Text extract:
>>>
🚨 The Fed just shattered the “rate cut soon” narrative.
The Fed just admitted inflation is a bigger threat than jobs.
Cuts aren’t coming unless unemployment collapses.
(a thread)
First, what are the FOMC minutes? They’re the detailed notes released three weeks after each Fed meeting.
While the statement and Powell’s press conference are polished and carefully worded, the minutes show what officials actually debated, their worries, and where they disagreed.
The Fed’s “dual mandate” means it has two main jobs: keep inflation stable around 2% and maximize employment.
Every decision to raise, cut, or hold interest rates balances those two goals.
When both are risks, the Fed must choose which one is more dangerous at the moment.
Directly from the July minutes: “A majority of participants judged the upside risk to inflation as the greater of these two risks.”
Translation: most officials think stubborn inflation is a bigger threat than job losses.
Until jobs break, they won’t cut rates just to please markets.
So why the fear of inflation? Because it’s still too high.
Core CPI, which excludes food and energy to show underlying price trends, was 3.1% year-over-year in July.
And remember, this FOMC meeting happened before the most recent CPI & PPI reports, which came in even hotter.
Producer prices (PPI), which measure wholesale costs, surged 0.9% in a single month, the sharpest jump in 3 years.
That report also came after the Fed met.
Translation: even before seeing that spike, the Fed already feared inflation risk > jobs risk. The new data only reinforces it.
Think of CPI as what you pay at the store.
Think of PPI as what companies pay behind the scenes before goods hit shelves.
If producers’ costs climb, they usually pass them on to consumers. That’s why a hot PPI print now can mean higher CPI later and why the Fed stays cautious.
Tariffs add fuel to the fire. A tariff is a tax on imports that makes foreign goods more expensive.
Some Fed members argued tariffs are just a one-time bump, while others warned they could linger.
The reality: nobody knows yet. That uncertainty tilts the Fed toward caution.
The minutes even said: “It would not be feasible or appropriate to wait for complete clarity on the tariffs’ effects.”
In plain English: the Fed won’t wait around for perfect data.
If inflation looks sticky, they’ll keep policy tight now rather than risk cutting too early.
So why not cut anyway? Because the job market isn’t collapsing yet.
July payrolls rose by 73k, unemployment ticked up to 4.2%, and earlier reports were revised down by 258k.
That’s weaker, but not enough for panic. The Fed only cuts when the labor market cracks.
🚨 But here’s the kicker: the labor market may already be overstated.
<<<
Data excerpt:
>>>
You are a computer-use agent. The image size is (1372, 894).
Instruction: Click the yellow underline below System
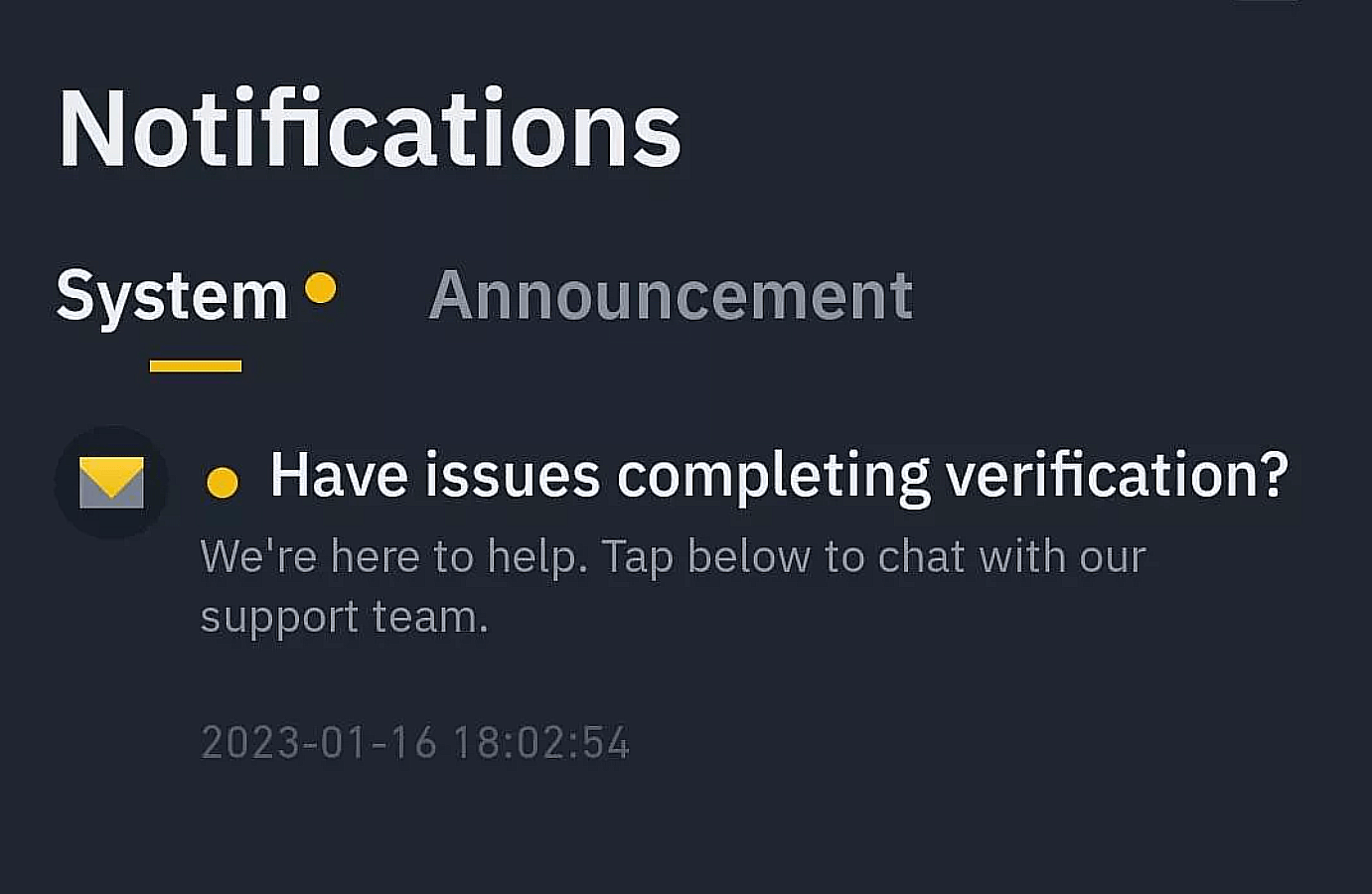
<<<
Directions:
a: Pull out the passage of the Fed minutes thread from "The Fed just admitted" up to and including "than job losses.", word for word.
b: According to the Fed minutes thread, what was core CPI year-over-year in July?
c: Carry on the Fed minutes thread from the point where it stops.
The listing has nothing to do with what comes next.

Final results:
a:
The Fed just admitted inflation is a bigger threat than jobs.
Cuts aren’t coming unless unemployment collapses.
(a thread)
First, what are the FOMC minutes? They’re the detailed notes released three weeks after each Fed meeting.
While the statement and Powell’s press conference are polished and carefully worded, the minutes show what officials actually debated, their worries, and where they disagreed.
The Fed’s “dual mandate” means it has two main jobs: keep inflation stable around 2% and maximize employment.
Every decision to raise, cut, or hold interest rates balances those two goals.
When both are risks, the Fed must choose which one is more dangerous at the moment.
Directly from the July minutes: “A majority of participants judged the upside risk to inflation as the greater of these two risks.”
Translation: most officials think stubborn inflation is a bigger threat than job losses.

b: Core CPI was 3.1% year-over-year in July.

c:
Every September, the Bureau of Labor Statistics (BLS) issues an annual “benchmark revision” correcting payroll data.
Goldman Sachs expects a downward revision of 550k–950k jobs this year.
If true, it would be the largest annual cut in 15 years since the 2009 financial crisis.
That’s big enough to rewrite the entire story of U.S. job growth for the past year.
It would mean the Fed has been looking at a stronger labor market than reality.
And this matters because jobs are the only datapoint left to justify cuts.
In September 2024, the Fed slashed rates by 50bps and immediately pointed to labor weakness as the reason.
Inflation wasn’t the excuse. Markets weren’t the excuse. The jobs market was the excuse.
Meanwhile, the Fed is monitoring financial stability. Officials flagged “elevated asset valuation pressures.”
That’s central bank code for: stocks are expensive, valuations are stretched, credit spreads are tight.
Cutting too soon risks fueling bubbles while inflation is high.
Not everyone agreed. Two Fed governors, Bowman and Waller wanted a 25bp cut in July.
They argued tariffs are temporary, jobs are weakening, and better to start easing now.
But they were outvoted. The majority held rates steady at 4.25%–4.50%.
So where are we?
• Inflation = sticky
• Tariffs = uncertain
• Jobs = softer than headlines suggest, with big revisions looming
• Stocks = frothy
That mix gives Powell zero urgency to pivot. Until labor data truly cracks, the Fed holds steady.
Circle these dates:
• Sept 5 → August Jobs Report
• September 6 → possible 550k–950k jobs
• Sept 16–17 → Next Fed Meeting
If labor weakens, Powell has cover to pivot. If not, no cut. That’s why the July minutes crushed “pivot now” hopes.
And now, all eyes shift to Jackson Hole.
Powell faces an economic crossroads, inflation still sticky, jobs softening, and tariffs clouding the outlook.
His speech this Friday matters even more with his tenure as Fed Chair set to end next May. Markets will hang on every word.
Bottom line: The Fed just told us inflation risk > jobs risk.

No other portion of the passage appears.